[net.unix-wizards] Make makes shell dump core....

jnelson@trwrba.UUCP (08/29/84)

Subject: Memory fault in shell using make...
Newsgroups: net.unix-wizards

	Subject: bug in 4.2 /bin/make

	SYSNOPSIS:
	    make sometimes dumps core with a memory fault or segmentation fault

Yes, I have seen the same behavior with our make, however
our shell blows up ONLY when make tries to do a make depend.

Needless to say, I'm somewhat concerned... especially if the
bug is in the kernel.

Using our brand new friend, Mr. DBX, I find that the command string
from the makefile is passed properly to the Bourne Shell, by make.
After the shell is vforked we suddenly intercept a trap and a maze of
4.2 signal routines are called (apparently due to some sort of
memory problem from within the shell) with a core dumped.

Make performs fine when I try to remake, say ''make'' or
any other particular piece of code.  When I try to remake the
kernel, however, the bourne shell goes bonkers.  But what
could be making the Bourne shell barf like this?

§ **SOURCE EXCERPT**:
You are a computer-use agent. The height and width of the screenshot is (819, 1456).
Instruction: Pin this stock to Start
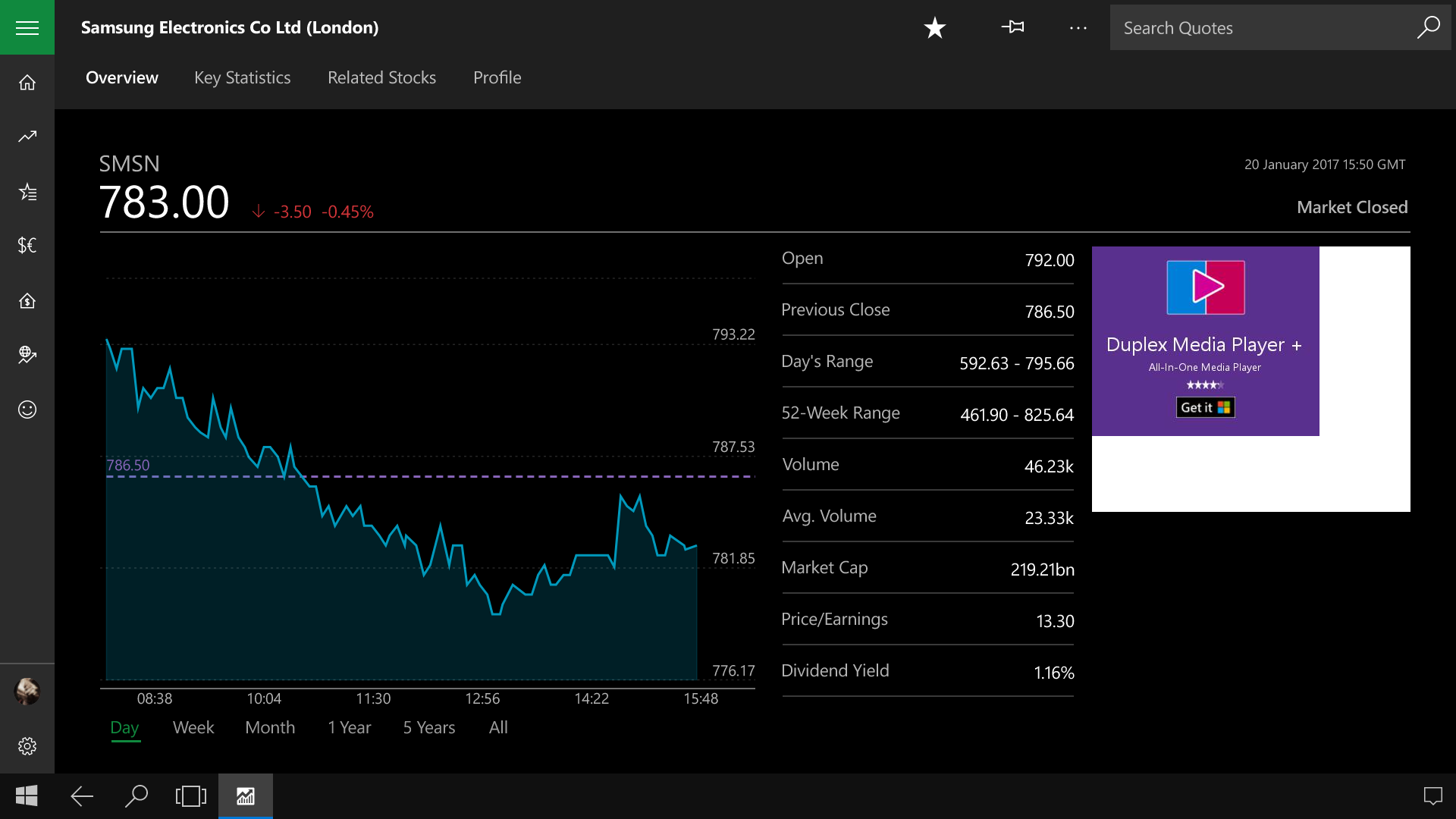click(x=1012, y=28)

§ **WHAT IS EXPECTED**: Please retype the forum post word for word, starting at "Subject: bug in" and ending at "a make depend.". The data come from a different source than the forum post.

§ **OUTPUT OF THE TASK**:
Subject: bug in 4.2 /bin/make

	SYSNOPSIS:
	    make sometimes dumps core with a memory fault or segmentation fault

Yes, I have seen the same behavior with our make, however
our shell blows up ONLY when make tries to do a make depend.